[Document excerpt — start]
Personal information
- Born: August 19, 1987 (age 38) Oceanside, California, U.S.
- Listed height: 6 ft 3 in (1.91 m)
- Listed weight: 263 lb (119 kg)

Career information
- High school: Carlsbad (Carlsbad, California)
- College: BYU
- NFL draft: 2011: undrafted

Career history

Playing
- Green Bay Packers (2011–2012); Oakland Raiders (2012); Green Bay Packers (2012); Washington Redskins (2012); Arizona Cardinals (2013); New Orleans Saints (2013)*; Pittsburgh Steelers (2014)*;
- * Offseason or practice squad member only

Coaching
- BYU (2015) Intern; Virginia (2016) Graduate assistant; Virginia (2017–2019) Defensive line coach; USC (2020–2021) Defensive line coach; California (2022) Outside linebackers coach; California (2023–2024) Special teams coordinator & outside linebackers coach; California (2025) Co-defensive coordinator & outside linebackers coach; UCLA (2026–present) Linebackers coach;

Awards and highlights
- First-team All-MWC (2010);

Career NFL statistics
- Total tackles: 8
- Sacks: 1
- Stats at Pro Football Reference

= Vic So'oto =

American football player and coach (born 1987)

Vitale Ta'aga Magauli "Vic" So'oto (born August 19, 1987) is an American former professional football player who was a linebacker in the National Football League (NFL). He is the linebackers coach coach for UCLA Bruins. He was signed as an undrafted free agent by the Green Bay Packers in 2011. He played college football for the BYU Cougars.

He was also a member of the Oakland Raiders, Arizona Cardinals, New Orleans Saints, Washington Redskins, and Pittsburgh Steelers.

==Early life==
So'oto attended Carlsbad High School and won three varsity letters in football and also lettered in volleyball. In football, as a senior, he was named First-team All-CIF honors and team MVP.

==College career==
As a linebacker at Brigham Young University, So'oto finished the 2010 season with 45 tackles, (18 solo), and 5 quarterback sacks. As a senior, he was a First-team All-Mountain West Conference selection. During his career at BYU, So'oto also played at the tight end and defensive end positions. He missed the majority of the 2006 and 2008 seasons with injuries.
[Document excerpt — finish]
[Dataset excerpts — start]
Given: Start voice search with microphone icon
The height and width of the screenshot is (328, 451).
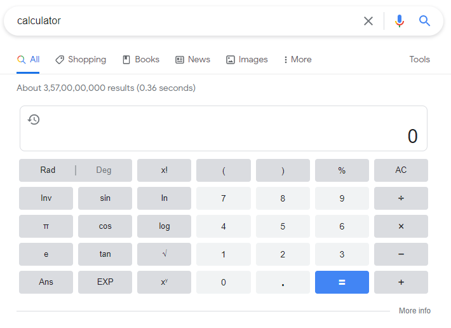Looking at the screenshot, I should click(399, 21).
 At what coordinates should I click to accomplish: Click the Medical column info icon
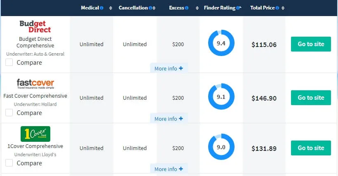point(101,8)
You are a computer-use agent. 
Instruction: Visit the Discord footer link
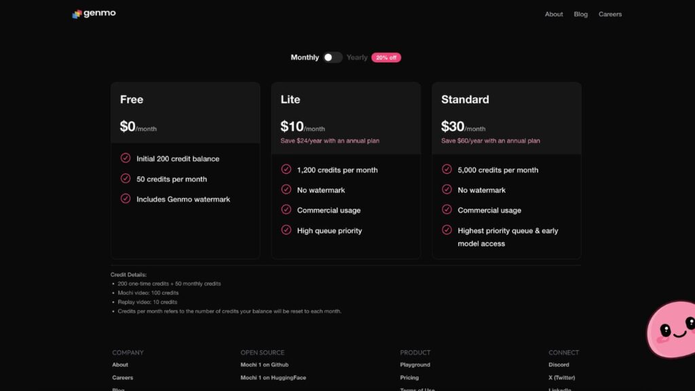[x=559, y=365]
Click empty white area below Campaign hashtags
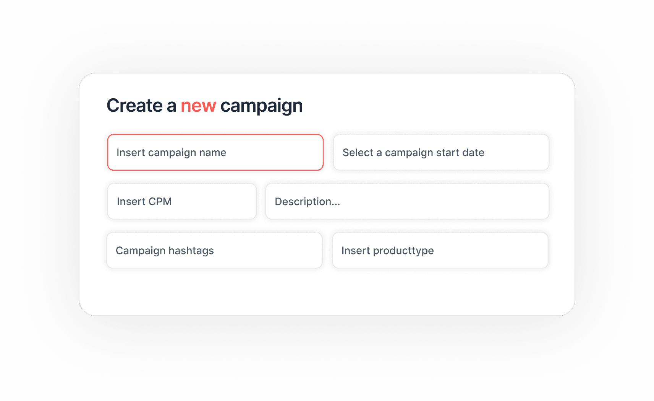The height and width of the screenshot is (401, 654). click(214, 293)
[Dataset excerpts — finish]
Please print the entire article on Vic So'oto from above, word for word and without any changes.

_Exercise response_:
Personal information
- Born: August 19, 1987 (age 38) Oceanside, California, U.S.
- Listed height: 6 ft 3 in (1.91 m)
- Listed weight: 263 lb (119 kg)

Career information
- High school: Carlsbad (Carlsbad, California)
- College: BYU
- NFL draft: 2011: undrafted

Career history

Playing
- Green Bay Packers (2011–2012); Oakland Raiders (2012); Green Bay Packers (2012); Washington Redskins (2012); Arizona Cardinals (2013); New Orleans Saints (2013)*; Pittsburgh Steelers (2014)*;
- * Offseason or practice squad member only

Coaching
- BYU (2015) Intern; Virginia (2016) Graduate assistant; Virginia (2017–2019) Defensive line coach; USC (2020–2021) Defensive line coach; California (2022) Outside linebackers coach; California (2023–2024) Special teams coordinator & outside linebackers coach; California (2025) Co-defensive coordinator & outside linebackers coach; UCLA (2026–present) Linebackers coach;

Awards and highlights
- First-team All-MWC (2010);

Career NFL statistics
- Total tackles: 8
- Sacks: 1
- Stats at Pro Football Reference

= Vic So'oto =

American football player and coach (born 1987)

Vitale Ta'aga Magauli "Vic" So'oto (born August 19, 1987) is an American former professional football player who was a linebacker in the National Football League (NFL). He is the linebackers coach coach for UCLA Bruins. He was signed as an undrafted free agent by the Green Bay Packers in 2011. He played college football for the BYU Cougars.

He was also a member of the Oakland Raiders, Arizona Cardinals, New Orleans Saints, Washington Redskins, and Pittsburgh Steelers.

==Early life==
So'oto attended Carlsbad High School and won three varsity letters in football and also lettered in volleyball. In football, as a senior, he was named First-team All-CIF honors and team MVP.

==College career==
As a linebacker at Brigham Young University, So'oto finished the 2010 season with 45 tackles, (18 solo), and 5 quarterback sacks. As a senior, he was a First-team All-Mountain West Conference selection. During his career at BYU, So'oto also played at the tight end and defensive end positions. He missed the majority of the 2006 and 2008 seasons with injuries.